Inaceitável é também o objectivo futuro da UE de tornar a «conservação dos recursos biológicos do mar, no âmbito da política comum de pescas» numa competência sua exclusiva e criar um sistema comunitário de gestão baseado em direitos de pesca (isto é, na comercialização de licenças, dias de pesca ou quotas), que conduzirá necessariamente à apropriação e concentração privada da exploração de um bem público.
Mas é a esta inaceitável política da UE, contrária aos interesses nacionais, que PS, PSD e CDS-PP têm dado todo o seu apoio e sido fiel protagonistas.

As pescas têm futuro!

Para defender e promover o sector das pescas são necessárias políticas patrióticas que, como o PCP tem insistentemente afirmado, assegurem a plena soberania sobre a gestão dos recursos marinhos nacionais.
Políticas que dêem resposta às necessidades e aos problemas que afectam as tripulações dos navios e da pequena pesca artesanal, como o estabelecimento de um preço máximo para o combustível (gasolina e gasóleo) ou de um desconto adicional para os combustíveis utilizados na pesca, nomeadamente, de 0,40 euros/litro.

+++

[Requisitos do exercício]:
1 - No excerto, que desconto adicional por litro se propõe para os combustíveis utilizados na pesca?
2 - Por favor, transcreva do excerto, palavra por palavra, tudo o que vai desde "As pescas têm" até "recursos marinhos nacionais.".

+++

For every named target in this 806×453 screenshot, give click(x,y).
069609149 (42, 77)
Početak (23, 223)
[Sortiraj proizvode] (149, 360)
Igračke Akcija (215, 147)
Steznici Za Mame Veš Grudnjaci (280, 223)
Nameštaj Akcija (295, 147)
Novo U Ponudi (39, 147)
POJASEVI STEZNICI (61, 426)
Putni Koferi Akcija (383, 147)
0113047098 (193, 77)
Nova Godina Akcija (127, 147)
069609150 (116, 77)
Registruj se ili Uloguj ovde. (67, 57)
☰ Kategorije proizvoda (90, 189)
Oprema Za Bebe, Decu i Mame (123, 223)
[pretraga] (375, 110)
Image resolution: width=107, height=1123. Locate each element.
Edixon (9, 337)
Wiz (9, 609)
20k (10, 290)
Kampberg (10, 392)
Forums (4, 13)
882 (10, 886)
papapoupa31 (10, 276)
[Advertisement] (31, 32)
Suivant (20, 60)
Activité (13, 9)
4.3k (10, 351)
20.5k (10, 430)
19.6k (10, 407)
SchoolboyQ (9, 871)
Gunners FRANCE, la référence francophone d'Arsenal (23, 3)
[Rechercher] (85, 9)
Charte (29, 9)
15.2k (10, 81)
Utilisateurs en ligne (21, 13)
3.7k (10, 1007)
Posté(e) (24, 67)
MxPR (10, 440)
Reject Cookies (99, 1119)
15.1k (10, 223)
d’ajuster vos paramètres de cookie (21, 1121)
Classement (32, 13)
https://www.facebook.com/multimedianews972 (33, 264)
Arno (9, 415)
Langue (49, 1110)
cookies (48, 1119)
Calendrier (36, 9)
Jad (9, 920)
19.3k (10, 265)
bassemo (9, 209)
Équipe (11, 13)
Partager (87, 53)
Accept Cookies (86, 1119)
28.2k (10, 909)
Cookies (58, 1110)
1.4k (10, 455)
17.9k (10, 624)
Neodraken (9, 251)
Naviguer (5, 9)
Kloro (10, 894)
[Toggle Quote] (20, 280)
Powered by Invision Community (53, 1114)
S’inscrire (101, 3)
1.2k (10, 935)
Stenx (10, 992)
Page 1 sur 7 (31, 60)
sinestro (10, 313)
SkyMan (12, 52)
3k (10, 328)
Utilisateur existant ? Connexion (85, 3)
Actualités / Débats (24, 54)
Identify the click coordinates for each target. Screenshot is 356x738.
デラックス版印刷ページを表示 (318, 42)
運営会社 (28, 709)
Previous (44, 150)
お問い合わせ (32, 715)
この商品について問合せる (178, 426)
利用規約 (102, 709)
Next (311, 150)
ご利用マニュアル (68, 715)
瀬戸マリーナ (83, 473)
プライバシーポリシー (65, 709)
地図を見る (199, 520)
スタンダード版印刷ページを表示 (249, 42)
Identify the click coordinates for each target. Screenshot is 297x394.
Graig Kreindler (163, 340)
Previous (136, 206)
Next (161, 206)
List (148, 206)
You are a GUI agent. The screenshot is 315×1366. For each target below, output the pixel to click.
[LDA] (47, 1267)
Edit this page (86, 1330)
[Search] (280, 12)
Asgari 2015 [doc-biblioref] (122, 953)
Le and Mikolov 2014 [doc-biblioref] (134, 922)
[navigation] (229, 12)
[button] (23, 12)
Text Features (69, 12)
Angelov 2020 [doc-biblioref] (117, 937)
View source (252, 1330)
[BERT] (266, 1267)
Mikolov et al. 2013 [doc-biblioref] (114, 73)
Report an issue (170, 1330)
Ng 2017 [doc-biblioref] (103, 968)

+++

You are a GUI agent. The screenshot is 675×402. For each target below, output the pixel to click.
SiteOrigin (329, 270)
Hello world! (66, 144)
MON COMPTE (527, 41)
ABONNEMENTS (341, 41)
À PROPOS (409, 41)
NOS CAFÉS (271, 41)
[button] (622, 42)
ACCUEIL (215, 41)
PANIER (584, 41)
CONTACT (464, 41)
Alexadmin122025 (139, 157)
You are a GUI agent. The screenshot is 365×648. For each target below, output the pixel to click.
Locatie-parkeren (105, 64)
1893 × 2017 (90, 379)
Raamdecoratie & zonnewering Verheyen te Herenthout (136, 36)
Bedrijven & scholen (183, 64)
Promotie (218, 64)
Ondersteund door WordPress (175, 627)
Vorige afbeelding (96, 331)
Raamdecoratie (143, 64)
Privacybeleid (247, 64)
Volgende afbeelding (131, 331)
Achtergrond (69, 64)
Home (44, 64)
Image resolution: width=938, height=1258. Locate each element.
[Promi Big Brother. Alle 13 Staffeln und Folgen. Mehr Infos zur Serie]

+++

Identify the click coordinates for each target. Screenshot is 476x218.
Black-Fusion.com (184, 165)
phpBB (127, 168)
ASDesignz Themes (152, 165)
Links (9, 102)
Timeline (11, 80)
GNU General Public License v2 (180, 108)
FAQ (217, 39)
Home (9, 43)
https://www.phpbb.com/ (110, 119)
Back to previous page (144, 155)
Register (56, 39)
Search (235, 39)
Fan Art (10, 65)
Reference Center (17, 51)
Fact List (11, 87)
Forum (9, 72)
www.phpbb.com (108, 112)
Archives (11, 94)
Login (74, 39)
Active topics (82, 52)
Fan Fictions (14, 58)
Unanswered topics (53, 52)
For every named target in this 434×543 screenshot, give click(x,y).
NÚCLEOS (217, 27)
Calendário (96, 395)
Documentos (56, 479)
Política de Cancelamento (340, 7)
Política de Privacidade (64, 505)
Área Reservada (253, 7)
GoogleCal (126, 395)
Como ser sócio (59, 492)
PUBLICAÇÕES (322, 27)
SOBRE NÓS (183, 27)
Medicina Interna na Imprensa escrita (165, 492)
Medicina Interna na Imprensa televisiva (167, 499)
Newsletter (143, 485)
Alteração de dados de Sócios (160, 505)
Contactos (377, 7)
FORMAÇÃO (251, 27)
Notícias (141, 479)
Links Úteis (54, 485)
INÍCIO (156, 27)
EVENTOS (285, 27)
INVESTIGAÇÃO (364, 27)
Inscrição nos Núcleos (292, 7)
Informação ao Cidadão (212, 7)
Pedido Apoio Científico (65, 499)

+++

[Respostas corretas]:
1 - 0,40 euros/litro.

2 -
As pescas têm futuro!

Para defender e promover o sector das pescas são necessárias políticas patrióticas que, como o PCP tem insistentemente afirmado, assegurem a plena soberania sobre a gestão dos recursos marinhos nacionais.